▸ Work item:
Below is a listing. Quote from it, exactly, the lines from the one containing "Instruction: Toggle End" down to the one containing "Given: Open the Pedidos (P) sidebar icon", both ends included, and nothing else.
-------------------------
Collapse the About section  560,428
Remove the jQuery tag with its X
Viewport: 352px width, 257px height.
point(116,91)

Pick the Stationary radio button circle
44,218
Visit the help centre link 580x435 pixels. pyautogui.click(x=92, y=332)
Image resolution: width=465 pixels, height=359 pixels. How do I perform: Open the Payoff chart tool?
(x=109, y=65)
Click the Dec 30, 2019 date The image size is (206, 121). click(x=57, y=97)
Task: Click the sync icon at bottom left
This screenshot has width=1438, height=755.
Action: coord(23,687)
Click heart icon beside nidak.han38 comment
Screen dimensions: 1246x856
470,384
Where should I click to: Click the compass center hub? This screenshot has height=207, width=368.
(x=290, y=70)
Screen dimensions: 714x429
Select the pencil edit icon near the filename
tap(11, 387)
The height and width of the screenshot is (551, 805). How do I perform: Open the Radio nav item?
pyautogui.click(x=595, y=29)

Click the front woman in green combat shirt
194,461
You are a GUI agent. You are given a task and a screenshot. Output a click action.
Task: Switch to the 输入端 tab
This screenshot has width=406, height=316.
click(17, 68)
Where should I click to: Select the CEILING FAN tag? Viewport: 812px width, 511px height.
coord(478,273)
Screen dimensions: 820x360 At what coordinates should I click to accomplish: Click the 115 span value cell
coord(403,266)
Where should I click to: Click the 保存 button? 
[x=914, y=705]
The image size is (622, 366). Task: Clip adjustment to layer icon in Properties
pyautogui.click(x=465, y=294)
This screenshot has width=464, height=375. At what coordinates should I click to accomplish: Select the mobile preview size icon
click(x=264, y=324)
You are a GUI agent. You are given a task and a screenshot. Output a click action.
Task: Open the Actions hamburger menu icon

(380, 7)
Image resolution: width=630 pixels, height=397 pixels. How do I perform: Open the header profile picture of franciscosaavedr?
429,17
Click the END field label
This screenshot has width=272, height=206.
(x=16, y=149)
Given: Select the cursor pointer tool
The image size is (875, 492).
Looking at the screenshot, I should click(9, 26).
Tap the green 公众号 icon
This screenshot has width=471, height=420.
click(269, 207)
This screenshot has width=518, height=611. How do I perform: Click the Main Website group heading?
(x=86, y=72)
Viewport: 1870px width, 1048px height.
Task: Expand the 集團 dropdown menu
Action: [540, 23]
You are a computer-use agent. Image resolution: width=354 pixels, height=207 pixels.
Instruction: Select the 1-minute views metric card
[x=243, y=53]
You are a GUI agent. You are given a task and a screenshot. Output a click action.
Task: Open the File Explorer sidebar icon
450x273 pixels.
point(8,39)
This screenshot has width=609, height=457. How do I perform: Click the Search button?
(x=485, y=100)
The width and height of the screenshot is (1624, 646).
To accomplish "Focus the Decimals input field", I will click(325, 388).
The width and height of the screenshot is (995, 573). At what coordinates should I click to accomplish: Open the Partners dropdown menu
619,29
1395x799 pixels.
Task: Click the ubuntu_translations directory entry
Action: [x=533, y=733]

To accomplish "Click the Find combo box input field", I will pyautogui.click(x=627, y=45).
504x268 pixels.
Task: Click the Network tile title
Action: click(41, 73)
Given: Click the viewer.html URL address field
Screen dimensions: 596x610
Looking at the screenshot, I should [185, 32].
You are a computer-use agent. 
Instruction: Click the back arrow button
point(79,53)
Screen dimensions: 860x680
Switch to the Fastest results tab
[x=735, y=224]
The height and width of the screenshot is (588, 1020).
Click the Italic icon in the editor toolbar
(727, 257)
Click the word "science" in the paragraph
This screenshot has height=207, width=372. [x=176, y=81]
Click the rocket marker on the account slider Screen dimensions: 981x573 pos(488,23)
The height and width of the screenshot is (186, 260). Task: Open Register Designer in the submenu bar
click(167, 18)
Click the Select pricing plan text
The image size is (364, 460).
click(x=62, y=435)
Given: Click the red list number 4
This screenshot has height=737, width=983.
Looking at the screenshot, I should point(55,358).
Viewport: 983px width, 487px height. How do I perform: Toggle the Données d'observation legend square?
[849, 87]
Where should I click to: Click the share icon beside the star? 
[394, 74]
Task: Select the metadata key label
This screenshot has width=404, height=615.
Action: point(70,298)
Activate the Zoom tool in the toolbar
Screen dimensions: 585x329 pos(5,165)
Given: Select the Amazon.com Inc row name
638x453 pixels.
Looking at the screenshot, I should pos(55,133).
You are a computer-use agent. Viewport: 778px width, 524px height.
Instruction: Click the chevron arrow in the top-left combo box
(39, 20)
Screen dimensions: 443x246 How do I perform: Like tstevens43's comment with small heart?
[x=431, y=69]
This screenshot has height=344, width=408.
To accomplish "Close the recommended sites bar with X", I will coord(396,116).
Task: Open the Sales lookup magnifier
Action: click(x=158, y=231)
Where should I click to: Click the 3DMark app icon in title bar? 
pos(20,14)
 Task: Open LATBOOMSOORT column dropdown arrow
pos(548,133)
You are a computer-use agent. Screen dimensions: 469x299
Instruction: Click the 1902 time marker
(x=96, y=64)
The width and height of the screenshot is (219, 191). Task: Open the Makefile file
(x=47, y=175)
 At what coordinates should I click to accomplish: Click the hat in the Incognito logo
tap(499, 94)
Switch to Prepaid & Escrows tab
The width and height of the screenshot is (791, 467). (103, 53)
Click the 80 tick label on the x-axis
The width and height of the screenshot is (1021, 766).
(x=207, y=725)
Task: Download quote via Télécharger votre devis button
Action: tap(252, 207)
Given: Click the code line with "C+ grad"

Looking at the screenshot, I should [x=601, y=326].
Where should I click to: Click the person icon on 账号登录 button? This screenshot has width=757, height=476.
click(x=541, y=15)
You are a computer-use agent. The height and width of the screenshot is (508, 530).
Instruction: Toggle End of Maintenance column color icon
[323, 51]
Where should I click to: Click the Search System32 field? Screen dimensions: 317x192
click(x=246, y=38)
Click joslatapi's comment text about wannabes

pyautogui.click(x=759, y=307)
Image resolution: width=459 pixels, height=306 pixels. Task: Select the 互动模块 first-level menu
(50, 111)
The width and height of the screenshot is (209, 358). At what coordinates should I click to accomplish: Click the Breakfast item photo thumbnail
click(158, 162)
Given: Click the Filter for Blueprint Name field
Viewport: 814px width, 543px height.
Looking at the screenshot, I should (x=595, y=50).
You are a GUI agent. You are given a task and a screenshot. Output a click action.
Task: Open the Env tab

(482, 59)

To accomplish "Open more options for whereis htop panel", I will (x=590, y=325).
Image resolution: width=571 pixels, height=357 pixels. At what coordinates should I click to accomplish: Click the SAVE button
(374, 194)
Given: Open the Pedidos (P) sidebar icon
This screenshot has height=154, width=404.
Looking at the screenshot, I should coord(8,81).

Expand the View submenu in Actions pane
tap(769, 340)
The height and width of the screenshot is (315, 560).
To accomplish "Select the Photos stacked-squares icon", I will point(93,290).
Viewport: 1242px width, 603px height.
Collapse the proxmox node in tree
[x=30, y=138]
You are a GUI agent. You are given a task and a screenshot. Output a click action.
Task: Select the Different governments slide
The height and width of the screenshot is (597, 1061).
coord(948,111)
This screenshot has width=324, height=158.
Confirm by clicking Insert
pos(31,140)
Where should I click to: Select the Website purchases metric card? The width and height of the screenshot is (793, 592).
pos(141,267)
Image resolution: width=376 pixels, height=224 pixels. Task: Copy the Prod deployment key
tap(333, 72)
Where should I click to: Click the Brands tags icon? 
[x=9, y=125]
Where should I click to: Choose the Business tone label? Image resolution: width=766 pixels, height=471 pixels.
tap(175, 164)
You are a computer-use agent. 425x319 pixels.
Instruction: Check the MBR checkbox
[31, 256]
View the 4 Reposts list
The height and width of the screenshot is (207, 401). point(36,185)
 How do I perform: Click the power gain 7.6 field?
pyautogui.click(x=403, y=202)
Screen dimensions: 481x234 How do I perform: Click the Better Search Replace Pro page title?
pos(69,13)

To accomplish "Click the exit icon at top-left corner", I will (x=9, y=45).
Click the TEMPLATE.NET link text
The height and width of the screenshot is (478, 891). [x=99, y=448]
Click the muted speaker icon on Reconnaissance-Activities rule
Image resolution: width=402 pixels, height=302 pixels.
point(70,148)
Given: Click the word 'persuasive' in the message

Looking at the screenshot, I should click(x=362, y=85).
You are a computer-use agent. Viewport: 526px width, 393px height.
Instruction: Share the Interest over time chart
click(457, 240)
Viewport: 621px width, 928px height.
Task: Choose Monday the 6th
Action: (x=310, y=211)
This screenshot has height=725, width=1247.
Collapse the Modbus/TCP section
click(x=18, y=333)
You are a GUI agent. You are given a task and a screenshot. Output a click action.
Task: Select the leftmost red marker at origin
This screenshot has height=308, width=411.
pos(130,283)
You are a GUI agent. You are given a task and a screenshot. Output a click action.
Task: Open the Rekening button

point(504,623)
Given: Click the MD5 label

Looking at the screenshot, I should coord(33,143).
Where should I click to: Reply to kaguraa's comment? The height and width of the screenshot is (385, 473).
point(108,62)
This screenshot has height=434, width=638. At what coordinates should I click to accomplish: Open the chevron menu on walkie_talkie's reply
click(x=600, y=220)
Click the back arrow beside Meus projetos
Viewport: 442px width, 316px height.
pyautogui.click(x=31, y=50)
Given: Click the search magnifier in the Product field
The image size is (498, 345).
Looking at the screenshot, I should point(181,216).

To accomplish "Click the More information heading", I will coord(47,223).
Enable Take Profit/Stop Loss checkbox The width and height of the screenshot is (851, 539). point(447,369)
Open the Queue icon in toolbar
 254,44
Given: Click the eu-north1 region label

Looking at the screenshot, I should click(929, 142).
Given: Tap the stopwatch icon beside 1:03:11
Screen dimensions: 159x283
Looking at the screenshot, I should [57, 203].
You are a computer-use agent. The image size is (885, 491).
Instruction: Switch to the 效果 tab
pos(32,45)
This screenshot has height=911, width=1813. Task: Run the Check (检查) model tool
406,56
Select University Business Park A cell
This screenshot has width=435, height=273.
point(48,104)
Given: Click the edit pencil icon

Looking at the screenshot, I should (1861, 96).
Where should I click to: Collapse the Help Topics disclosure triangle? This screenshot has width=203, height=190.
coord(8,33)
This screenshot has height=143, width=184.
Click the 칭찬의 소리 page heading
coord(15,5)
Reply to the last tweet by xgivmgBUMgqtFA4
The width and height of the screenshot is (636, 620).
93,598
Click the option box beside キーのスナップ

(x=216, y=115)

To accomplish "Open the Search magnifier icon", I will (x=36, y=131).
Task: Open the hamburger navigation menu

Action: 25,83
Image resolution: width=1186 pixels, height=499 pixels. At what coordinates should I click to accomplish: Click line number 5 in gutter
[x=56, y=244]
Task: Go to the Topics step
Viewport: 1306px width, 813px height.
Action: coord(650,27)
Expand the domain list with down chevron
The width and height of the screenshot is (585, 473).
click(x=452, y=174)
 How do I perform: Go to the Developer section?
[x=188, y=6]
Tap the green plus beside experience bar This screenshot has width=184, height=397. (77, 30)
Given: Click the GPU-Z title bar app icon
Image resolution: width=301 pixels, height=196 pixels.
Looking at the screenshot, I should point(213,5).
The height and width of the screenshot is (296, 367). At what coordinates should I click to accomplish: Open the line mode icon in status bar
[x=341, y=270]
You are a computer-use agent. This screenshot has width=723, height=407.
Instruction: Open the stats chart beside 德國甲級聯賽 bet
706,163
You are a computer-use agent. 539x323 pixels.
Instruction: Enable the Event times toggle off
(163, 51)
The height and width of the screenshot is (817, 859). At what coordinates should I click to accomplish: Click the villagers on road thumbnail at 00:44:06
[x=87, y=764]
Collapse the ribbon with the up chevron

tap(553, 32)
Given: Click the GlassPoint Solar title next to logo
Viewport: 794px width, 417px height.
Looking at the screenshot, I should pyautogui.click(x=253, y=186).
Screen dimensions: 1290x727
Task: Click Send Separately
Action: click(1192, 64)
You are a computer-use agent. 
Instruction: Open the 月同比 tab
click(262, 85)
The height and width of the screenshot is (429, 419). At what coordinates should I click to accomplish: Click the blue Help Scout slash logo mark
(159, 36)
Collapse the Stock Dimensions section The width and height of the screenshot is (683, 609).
-------------------------
▸ Written response:
Instruction: Toggle End of Maintenance column color icon
[323, 51]
Where should I click to: Click the Search System32 field? Screen dimensions: 317x192
click(x=246, y=38)
Click joslatapi's comment text about wannabes

pyautogui.click(x=759, y=307)
Image resolution: width=459 pixels, height=306 pixels. Task: Select the 互动模块 first-level menu
(50, 111)
The width and height of the screenshot is (209, 358). At what coordinates should I click to accomplish: Click the Breakfast item photo thumbnail
click(158, 162)
Given: Click the Filter for Blueprint Name field
Viewport: 814px width, 543px height.
Looking at the screenshot, I should (x=595, y=50).
You are a GUI agent. You are given a task and a screenshot. Output a click action.
Task: Open the Env tab

(482, 59)

To accomplish "Open more options for whereis htop panel", I will (x=590, y=325).
Image resolution: width=571 pixels, height=357 pixels. At what coordinates should I click to accomplish: Click the SAVE button
(374, 194)
Given: Open the Pedidos (P) sidebar icon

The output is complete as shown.